* **What needs to be done**: Please give each line of the listing below as a JSON list of strings, one string per line, leaving out blank lines and the pictures.

* **Records for the task**:
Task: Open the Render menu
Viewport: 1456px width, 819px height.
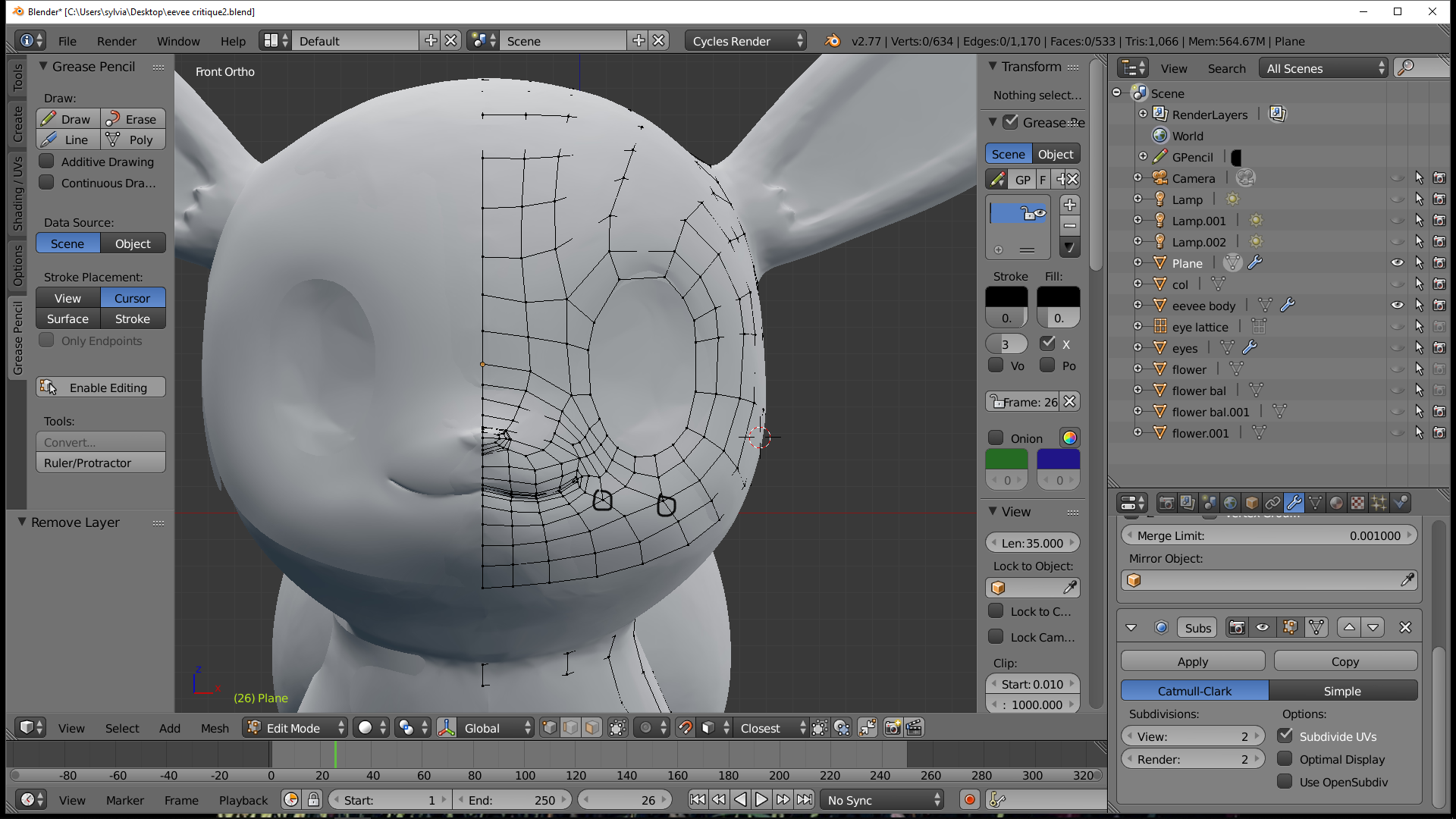Action: [x=116, y=41]
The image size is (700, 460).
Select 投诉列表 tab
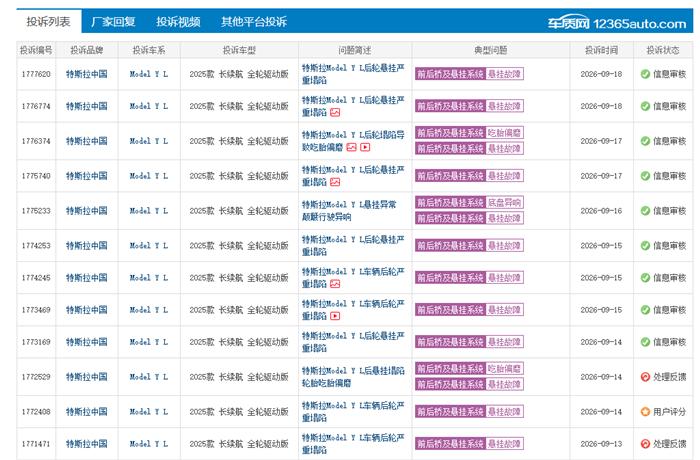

* **Correct result**:
[
  "Task: Open the Render menu",
  "Viewport: 1456px width, 819px height.",
  "Action: [x=116, y=41]",
  "The image size is (700, 460).",
  "Select 投诉列表 tab"
]